## The records
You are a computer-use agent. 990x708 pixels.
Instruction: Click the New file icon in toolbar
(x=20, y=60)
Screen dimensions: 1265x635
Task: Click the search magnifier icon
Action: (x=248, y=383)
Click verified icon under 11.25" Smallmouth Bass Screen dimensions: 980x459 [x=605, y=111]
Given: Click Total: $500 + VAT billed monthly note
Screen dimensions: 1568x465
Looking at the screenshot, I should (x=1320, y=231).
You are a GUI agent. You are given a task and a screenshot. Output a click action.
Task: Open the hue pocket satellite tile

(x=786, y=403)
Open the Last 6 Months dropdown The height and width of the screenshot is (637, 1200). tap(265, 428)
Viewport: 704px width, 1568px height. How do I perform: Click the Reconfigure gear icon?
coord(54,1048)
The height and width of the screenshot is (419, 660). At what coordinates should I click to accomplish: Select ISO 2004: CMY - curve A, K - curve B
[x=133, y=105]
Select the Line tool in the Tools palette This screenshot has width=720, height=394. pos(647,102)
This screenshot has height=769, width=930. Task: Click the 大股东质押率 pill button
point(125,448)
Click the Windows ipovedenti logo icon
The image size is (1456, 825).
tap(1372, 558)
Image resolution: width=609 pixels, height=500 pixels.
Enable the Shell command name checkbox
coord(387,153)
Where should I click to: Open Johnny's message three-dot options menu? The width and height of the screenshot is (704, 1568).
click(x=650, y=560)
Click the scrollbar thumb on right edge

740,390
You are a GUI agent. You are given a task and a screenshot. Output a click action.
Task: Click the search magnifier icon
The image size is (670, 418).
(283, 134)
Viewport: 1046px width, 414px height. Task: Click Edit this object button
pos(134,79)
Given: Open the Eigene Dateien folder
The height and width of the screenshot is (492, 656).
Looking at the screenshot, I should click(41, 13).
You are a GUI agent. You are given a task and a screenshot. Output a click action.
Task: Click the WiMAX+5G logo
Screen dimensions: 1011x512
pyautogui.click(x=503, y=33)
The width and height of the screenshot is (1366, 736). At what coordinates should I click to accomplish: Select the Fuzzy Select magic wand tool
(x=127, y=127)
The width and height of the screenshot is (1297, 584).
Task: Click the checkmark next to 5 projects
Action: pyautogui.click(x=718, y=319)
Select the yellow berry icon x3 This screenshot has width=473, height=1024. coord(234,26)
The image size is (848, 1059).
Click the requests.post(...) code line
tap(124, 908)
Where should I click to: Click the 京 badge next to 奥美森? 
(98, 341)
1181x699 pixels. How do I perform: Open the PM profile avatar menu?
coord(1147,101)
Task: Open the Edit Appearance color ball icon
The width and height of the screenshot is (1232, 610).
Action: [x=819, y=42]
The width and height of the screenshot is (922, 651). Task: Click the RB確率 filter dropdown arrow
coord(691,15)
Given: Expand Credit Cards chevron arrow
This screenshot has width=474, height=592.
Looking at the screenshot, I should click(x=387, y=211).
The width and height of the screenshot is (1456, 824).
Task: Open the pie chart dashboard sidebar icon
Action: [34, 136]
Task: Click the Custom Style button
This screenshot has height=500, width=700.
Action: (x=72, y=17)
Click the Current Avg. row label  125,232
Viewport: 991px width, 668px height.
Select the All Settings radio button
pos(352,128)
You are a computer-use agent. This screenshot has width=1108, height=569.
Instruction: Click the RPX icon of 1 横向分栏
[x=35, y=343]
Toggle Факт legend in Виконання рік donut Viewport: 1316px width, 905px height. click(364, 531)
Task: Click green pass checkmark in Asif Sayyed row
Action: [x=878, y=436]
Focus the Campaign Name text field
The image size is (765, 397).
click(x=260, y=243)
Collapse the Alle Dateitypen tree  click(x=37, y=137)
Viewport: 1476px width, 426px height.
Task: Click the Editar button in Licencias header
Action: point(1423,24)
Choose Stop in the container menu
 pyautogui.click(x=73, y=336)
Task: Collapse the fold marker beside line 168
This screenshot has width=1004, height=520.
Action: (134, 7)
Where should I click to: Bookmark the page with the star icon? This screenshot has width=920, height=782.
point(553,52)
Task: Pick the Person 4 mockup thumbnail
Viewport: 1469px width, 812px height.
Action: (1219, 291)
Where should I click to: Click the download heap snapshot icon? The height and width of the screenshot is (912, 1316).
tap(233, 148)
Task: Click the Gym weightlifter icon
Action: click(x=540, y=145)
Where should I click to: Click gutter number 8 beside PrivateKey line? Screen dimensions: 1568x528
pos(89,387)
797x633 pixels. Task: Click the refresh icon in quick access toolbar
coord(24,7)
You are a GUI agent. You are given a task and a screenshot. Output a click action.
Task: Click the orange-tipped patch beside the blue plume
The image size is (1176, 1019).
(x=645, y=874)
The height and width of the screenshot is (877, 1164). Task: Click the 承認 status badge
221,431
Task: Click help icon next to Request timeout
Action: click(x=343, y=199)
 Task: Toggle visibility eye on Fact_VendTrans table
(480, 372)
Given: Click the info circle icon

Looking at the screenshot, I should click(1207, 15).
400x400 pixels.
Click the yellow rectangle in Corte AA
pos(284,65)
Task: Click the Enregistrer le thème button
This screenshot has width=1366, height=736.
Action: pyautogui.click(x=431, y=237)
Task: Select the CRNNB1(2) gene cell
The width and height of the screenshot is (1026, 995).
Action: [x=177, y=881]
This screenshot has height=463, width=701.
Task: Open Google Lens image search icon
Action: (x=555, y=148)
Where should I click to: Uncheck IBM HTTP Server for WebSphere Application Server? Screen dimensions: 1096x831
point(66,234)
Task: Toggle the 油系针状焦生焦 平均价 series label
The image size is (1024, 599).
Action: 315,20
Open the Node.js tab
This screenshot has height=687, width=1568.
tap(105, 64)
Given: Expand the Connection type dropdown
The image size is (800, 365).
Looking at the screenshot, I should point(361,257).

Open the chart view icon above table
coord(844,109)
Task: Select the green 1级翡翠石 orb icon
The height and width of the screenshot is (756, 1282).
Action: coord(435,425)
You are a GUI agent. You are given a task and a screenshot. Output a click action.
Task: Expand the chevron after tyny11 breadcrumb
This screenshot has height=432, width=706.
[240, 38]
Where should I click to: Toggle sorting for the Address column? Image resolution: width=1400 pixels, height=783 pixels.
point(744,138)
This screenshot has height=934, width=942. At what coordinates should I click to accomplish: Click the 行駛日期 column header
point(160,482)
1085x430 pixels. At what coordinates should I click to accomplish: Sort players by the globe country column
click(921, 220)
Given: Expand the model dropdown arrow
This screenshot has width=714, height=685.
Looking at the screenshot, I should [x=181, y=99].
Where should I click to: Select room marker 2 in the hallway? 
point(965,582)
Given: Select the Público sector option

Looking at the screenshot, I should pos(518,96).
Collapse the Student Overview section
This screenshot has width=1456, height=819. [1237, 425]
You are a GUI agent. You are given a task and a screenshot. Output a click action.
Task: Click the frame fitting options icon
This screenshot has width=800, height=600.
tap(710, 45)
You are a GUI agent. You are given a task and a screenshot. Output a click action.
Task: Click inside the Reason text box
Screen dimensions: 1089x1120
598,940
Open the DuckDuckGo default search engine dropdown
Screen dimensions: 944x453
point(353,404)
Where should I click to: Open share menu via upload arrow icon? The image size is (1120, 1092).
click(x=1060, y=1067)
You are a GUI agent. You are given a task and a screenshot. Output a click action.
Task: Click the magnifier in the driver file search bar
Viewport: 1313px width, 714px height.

## How to complete this task
Report the number of lines in the listing that hold the string "label", and nothing else.

## The answer
2